The most salient consequence of relying on undergraduate science GPA* as a major component of the admissions criteria for entry into medical school is the elimination of many candidates who underperform in these sciences. Although these candidates may not have done as well as their peers in these selected science courses, they still have significant command of this material and may possess more of the qualities–communication, compassion, empathy, and judgment–we seek in our own physicians.
As Dr. Barr concedes, science is–and should remain–the foundation of medical education. However, competency in the sciences only forms a baseline:
There is a critically important threshold of scientific knowledge that forms the foundation on which a medical education is built. However, once one has exceeded this cognitive threshold, additional scientific knowledge adds little to subsequent performance as a physician.

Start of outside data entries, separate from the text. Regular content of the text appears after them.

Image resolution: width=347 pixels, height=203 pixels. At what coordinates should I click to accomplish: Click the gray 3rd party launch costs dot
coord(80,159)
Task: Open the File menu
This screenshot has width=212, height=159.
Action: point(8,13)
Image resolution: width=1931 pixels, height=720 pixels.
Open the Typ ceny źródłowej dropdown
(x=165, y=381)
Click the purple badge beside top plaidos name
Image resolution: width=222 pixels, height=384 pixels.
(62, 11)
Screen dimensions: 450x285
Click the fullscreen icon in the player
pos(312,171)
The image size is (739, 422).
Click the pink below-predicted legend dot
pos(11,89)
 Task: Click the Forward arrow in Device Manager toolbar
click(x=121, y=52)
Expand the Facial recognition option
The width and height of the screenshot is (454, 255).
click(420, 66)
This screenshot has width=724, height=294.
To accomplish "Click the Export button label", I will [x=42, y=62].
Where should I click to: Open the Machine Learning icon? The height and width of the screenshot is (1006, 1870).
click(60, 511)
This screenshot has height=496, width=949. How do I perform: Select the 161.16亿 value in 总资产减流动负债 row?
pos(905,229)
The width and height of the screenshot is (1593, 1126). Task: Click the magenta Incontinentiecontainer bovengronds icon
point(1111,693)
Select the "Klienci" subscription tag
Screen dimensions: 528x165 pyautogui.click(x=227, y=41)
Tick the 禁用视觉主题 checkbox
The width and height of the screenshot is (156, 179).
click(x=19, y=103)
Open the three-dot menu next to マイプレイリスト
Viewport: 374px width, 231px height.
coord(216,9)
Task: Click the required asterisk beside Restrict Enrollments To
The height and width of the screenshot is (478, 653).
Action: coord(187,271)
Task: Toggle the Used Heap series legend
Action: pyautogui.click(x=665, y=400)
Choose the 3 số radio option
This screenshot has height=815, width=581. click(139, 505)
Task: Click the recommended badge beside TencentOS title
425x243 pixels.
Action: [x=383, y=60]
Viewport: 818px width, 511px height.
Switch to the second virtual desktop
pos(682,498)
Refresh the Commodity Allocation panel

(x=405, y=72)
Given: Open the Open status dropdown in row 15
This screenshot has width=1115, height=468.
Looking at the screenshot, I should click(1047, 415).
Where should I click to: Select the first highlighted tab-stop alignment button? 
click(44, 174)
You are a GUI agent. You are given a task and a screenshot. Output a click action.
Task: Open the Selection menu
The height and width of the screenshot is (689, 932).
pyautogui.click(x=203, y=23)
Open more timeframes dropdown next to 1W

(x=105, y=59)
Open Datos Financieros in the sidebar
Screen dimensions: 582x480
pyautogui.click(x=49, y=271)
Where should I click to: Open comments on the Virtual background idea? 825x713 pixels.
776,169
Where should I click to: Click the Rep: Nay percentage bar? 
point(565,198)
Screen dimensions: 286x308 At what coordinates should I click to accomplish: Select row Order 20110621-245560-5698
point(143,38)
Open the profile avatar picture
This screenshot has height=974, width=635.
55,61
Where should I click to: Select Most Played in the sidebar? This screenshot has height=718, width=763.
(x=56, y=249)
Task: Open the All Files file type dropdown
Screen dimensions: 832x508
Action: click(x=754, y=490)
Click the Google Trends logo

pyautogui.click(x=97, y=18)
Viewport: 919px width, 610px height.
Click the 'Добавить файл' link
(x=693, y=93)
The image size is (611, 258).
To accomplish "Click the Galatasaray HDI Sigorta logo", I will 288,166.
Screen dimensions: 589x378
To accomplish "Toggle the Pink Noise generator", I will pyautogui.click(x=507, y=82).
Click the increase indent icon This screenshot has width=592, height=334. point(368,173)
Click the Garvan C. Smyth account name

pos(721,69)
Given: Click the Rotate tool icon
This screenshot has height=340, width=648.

The pre-medical curriculum exists to form a foundation for education in the medical sciences. It is not designed nor expected to endow medical students with all of the science knowledge they will need. The pre-clinical years in medical school exist for this purpose. Therefore, admissions committees should adjust their criteria to accommodate students with average performance in the sciences but exceptional academic achievement in other areas as well as a demonstrated dedication to serving others. Incorporating such criteria into admissions decisions is not easy. Science GPA is a single number which can be objectively compared among students. Assessing academic performance in disparate fields and trying to quantify each candidate’s “non-cognitive characteristics” is more troublesome. However, we can’t afford to limit the pool of candidates to those with exceptional science aptitude. Undoubtedly, our next generation of physicians must have the cognitive ability to deal with the increasingly rapid translation of basic science to clinical medicine. But more importantly, they must have the ability to deal with patients who increasingly expect a person at their bedside, not a bench researcher. Admissions decisions must evolve to ensure the best people able to fulfill both roles enter medical school.
*Undergraduate science GPA refers to one’s GPA calculated by only using grades in the physical sciences (i.e.–generally anything offered from chemistry, biology, or physics departments) and mathematics.